Pathophysiology : genetics vs obesogenic environment
Type 2 diabetes
T2D accounts for about 90% of all cases of diabetes in the UK and occurs as a result of reduced beta-cell insulin secretion and increased insulin resistance.
Multiple non-modifiable risk factors (age, family history and ethnicity) are associated with increased T2D risk.
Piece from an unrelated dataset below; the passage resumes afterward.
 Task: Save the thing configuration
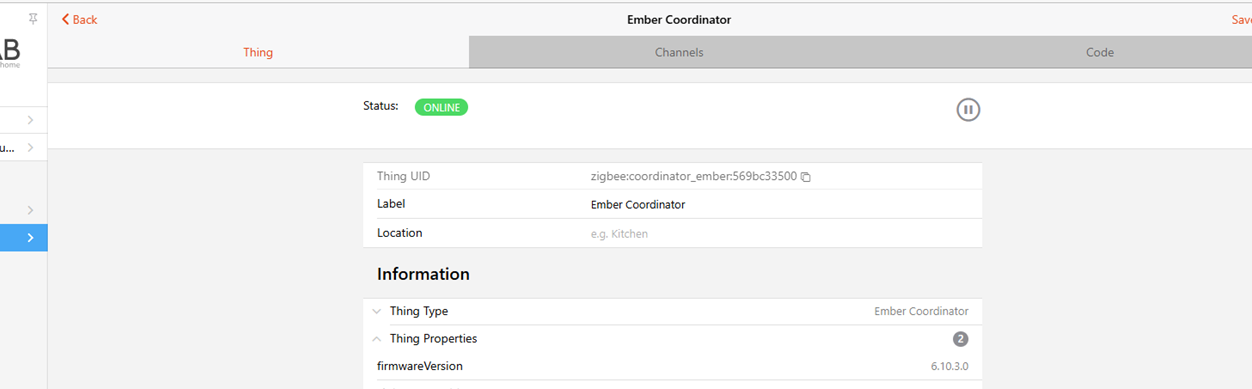pyautogui.click(x=1241, y=20)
However, about 80-85% of an individual’s risk of developing T2D is associated with obesity.
About 60% of T2D do not have any hyperlgycaemic symptoms (frequent urination, thirst, tiredness, weight loss and multiple infections) when they are diagnosed.
Diagnosis of T2D requires elevated blood glucose (fasting ≥ 7mmol/L or post prandial ≥11.1 mmol/L) or elevated HbA1c (≥ 48 mmol/mol / ≥ 6.5%).
Elevated blood glucose concentrations over time can have serious long-term consequences such as heart attacks, strokes, kidney diseases, and blindness.
The aim of diabetes management and treatment is to reduce and maintain HbA1c concentration at a value below the cut-off for the definition of T2D.
Reduction of blood lipids and blood pressure are also important treatment goals.
Management of T2D usually involves behavioural interventions (including diet, physical activity, smoking cessation, moderate alcohol intake) and/or anti-diabetic medications and/or bariatric surgery to reduce weight.
Remission of T2DM
Dietary weight management programme
The DiRECT study, a UK primary care-led weight management intervention for people with T2D of <6 years duration, reported 46% remission at 1 year and 36% remission at 2 years (Lean et al, 2019).
Bariatric surgery
Remission occurs in about 30-63% of patients 1 to 5 years following bariatric surgery.